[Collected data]
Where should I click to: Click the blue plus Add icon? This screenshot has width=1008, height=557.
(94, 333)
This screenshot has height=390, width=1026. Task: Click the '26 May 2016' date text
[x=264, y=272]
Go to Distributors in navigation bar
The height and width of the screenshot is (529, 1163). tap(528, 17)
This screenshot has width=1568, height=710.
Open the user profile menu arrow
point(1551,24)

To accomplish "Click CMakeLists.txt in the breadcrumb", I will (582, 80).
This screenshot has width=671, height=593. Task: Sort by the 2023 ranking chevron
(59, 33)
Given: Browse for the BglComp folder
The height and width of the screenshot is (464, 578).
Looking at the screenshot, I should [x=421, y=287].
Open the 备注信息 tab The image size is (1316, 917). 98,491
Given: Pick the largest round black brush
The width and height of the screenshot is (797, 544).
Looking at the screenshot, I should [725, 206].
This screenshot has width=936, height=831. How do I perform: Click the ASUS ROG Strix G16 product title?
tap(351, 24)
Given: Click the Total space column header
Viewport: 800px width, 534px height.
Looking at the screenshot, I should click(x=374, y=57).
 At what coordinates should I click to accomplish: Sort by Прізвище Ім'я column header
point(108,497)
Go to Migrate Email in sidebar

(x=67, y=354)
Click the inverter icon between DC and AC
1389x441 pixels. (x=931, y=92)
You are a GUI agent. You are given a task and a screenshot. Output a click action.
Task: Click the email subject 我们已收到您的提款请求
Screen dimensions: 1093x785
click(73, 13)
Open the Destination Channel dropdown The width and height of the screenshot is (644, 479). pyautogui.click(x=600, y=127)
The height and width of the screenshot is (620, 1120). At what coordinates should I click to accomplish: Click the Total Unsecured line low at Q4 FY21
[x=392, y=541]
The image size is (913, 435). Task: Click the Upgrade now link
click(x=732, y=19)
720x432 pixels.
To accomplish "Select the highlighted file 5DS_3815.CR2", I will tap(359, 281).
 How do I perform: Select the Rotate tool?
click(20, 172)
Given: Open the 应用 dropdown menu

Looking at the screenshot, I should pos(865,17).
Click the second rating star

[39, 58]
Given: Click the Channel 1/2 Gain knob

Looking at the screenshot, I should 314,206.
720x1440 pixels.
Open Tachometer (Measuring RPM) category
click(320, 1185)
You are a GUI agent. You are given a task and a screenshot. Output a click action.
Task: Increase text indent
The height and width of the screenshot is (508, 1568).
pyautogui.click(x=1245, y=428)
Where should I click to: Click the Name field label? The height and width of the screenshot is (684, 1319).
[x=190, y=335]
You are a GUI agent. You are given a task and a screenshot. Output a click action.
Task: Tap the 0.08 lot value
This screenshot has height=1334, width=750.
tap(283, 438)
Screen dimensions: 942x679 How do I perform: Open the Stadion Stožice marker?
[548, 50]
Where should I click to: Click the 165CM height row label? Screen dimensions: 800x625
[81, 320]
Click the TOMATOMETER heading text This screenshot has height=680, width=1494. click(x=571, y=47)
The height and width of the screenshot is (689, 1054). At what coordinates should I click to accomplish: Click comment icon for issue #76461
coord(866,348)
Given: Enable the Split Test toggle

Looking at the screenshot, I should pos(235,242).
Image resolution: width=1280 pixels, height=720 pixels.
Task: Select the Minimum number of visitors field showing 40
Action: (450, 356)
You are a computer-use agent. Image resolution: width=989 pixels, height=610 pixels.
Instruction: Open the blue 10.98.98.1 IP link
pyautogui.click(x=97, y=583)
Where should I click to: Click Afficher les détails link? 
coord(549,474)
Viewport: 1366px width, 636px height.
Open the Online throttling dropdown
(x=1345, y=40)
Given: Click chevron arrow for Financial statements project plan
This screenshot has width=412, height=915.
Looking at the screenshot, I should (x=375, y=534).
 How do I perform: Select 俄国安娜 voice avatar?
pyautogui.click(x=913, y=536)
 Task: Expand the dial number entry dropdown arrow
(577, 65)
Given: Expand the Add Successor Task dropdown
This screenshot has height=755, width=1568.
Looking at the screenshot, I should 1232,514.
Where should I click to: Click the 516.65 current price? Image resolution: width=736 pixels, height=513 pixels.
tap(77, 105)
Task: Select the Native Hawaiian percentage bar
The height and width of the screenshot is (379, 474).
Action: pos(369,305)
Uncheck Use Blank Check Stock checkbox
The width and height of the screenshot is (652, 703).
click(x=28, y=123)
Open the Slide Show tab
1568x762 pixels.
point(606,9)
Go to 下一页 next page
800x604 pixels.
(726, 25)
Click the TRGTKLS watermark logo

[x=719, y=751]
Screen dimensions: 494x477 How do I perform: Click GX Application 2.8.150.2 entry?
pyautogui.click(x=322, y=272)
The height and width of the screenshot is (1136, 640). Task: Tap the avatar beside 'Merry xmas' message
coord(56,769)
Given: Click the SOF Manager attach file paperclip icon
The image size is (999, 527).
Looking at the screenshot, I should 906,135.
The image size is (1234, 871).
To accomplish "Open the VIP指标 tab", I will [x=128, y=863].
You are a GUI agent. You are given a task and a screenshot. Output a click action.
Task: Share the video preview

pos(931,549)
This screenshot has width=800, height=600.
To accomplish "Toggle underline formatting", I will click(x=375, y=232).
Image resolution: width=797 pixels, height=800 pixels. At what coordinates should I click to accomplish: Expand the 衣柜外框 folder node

### Brief
Give back all of the data above without any alteration.

### Response to the exercise
Where should I click to: Click the blue plus Add icon? This screenshot has width=1008, height=557.
(94, 333)
This screenshot has height=390, width=1026. Task: Click the '26 May 2016' date text
[x=264, y=272]
Go to Distributors in navigation bar
The height and width of the screenshot is (529, 1163). tap(528, 17)
This screenshot has width=1568, height=710.
Open the user profile menu arrow
point(1551,24)

To accomplish "Click CMakeLists.txt in the breadcrumb", I will (582, 80).
This screenshot has width=671, height=593. Task: Sort by the 2023 ranking chevron
(59, 33)
Given: Browse for the BglComp folder
The height and width of the screenshot is (464, 578).
Looking at the screenshot, I should [x=421, y=287].
Open the 备注信息 tab The image size is (1316, 917). 98,491
Given: Pick the largest round black brush
The width and height of the screenshot is (797, 544).
Looking at the screenshot, I should [725, 206].
This screenshot has width=936, height=831. How do I perform: Click the ASUS ROG Strix G16 product title?
tap(351, 24)
Given: Click the Total space column header
Viewport: 800px width, 534px height.
Looking at the screenshot, I should click(x=374, y=57).
 At what coordinates should I click to accomplish: Sort by Прізвище Ім'я column header
point(108,497)
Go to Migrate Email in sidebar

(x=67, y=354)
Click the inverter icon between DC and AC
1389x441 pixels. (x=931, y=92)
You are a GUI agent. You are given a task and a screenshot. Output a click action.
Task: Click the email subject 我们已收到您的提款请求
Screen dimensions: 1093x785
click(73, 13)
Open the Destination Channel dropdown The width and height of the screenshot is (644, 479). pyautogui.click(x=600, y=127)
The height and width of the screenshot is (620, 1120). At what coordinates should I click to accomplish: Click the Total Unsecured line low at Q4 FY21
[x=392, y=541]
The image size is (913, 435). Task: Click the Upgrade now link
click(x=732, y=19)
720x432 pixels.
To accomplish "Select the highlighted file 5DS_3815.CR2", I will tap(359, 281).
 How do I perform: Select the Rotate tool?
click(20, 172)
Given: Open the 应用 dropdown menu

Looking at the screenshot, I should pos(865,17).
Click the second rating star

[39, 58]
Given: Click the Channel 1/2 Gain knob

Looking at the screenshot, I should 314,206.
720x1440 pixels.
Open Tachometer (Measuring RPM) category
click(320, 1185)
You are a GUI agent. You are given a task and a screenshot. Output a click action.
Task: Increase text indent
The height and width of the screenshot is (508, 1568).
pyautogui.click(x=1245, y=428)
Where should I click to: Click the Name field label? The height and width of the screenshot is (684, 1319).
[x=190, y=335]
You are a GUI agent. You are given a task and a screenshot. Output a click action.
Task: Tap the 0.08 lot value
This screenshot has height=1334, width=750.
tap(283, 438)
Screen dimensions: 942x679 How do I perform: Open the Stadion Stožice marker?
[548, 50]
Where should I click to: Click the 165CM height row label? Screen dimensions: 800x625
[81, 320]
Click the TOMATOMETER heading text This screenshot has height=680, width=1494. click(x=571, y=47)
The height and width of the screenshot is (689, 1054). At what coordinates should I click to accomplish: Click comment icon for issue #76461
coord(866,348)
Given: Enable the Split Test toggle

Looking at the screenshot, I should pos(235,242).
Image resolution: width=1280 pixels, height=720 pixels.
Task: Select the Minimum number of visitors field showing 40
Action: (450, 356)
You are a computer-use agent. Image resolution: width=989 pixels, height=610 pixels.
Instruction: Open the blue 10.98.98.1 IP link
pyautogui.click(x=97, y=583)
Where should I click to: Click Afficher les détails link? 
coord(549,474)
Viewport: 1366px width, 636px height.
Open the Online throttling dropdown
(x=1345, y=40)
Given: Click chevron arrow for Financial statements project plan
This screenshot has width=412, height=915.
Looking at the screenshot, I should (x=375, y=534).
 How do I perform: Select 俄国安娜 voice avatar?
pyautogui.click(x=913, y=536)
 Task: Expand the dial number entry dropdown arrow
(577, 65)
Given: Expand the Add Successor Task dropdown
This screenshot has height=755, width=1568.
Looking at the screenshot, I should 1232,514.
Where should I click to: Click the 516.65 current price? Image resolution: width=736 pixels, height=513 pixels.
tap(77, 105)
Task: Select the Native Hawaiian percentage bar
The height and width of the screenshot is (379, 474).
Action: pos(369,305)
Uncheck Use Blank Check Stock checkbox
The width and height of the screenshot is (652, 703).
click(x=28, y=123)
Open the Slide Show tab
1568x762 pixels.
point(606,9)
Go to 下一页 next page
800x604 pixels.
(726, 25)
Click the TRGTKLS watermark logo

[x=719, y=751]
Screen dimensions: 494x477 How do I perform: Click GX Application 2.8.150.2 entry?
pyautogui.click(x=322, y=272)
The height and width of the screenshot is (1136, 640). Task: Tap the avatar beside 'Merry xmas' message
coord(56,769)
Given: Click the SOF Manager attach file paperclip icon
The image size is (999, 527).
Looking at the screenshot, I should 906,135.
The image size is (1234, 871).
To accomplish "Open the VIP指标 tab", I will [x=128, y=863].
You are a GUI agent. You are given a task and a screenshot. Output a click action.
Task: Share the video preview

pos(931,549)
This screenshot has width=800, height=600.
To accomplish "Toggle underline formatting", I will click(x=375, y=232).
Image resolution: width=797 pixels, height=800 pixels. At what coordinates should I click to accomplish: Expand the 衣柜外框 folder node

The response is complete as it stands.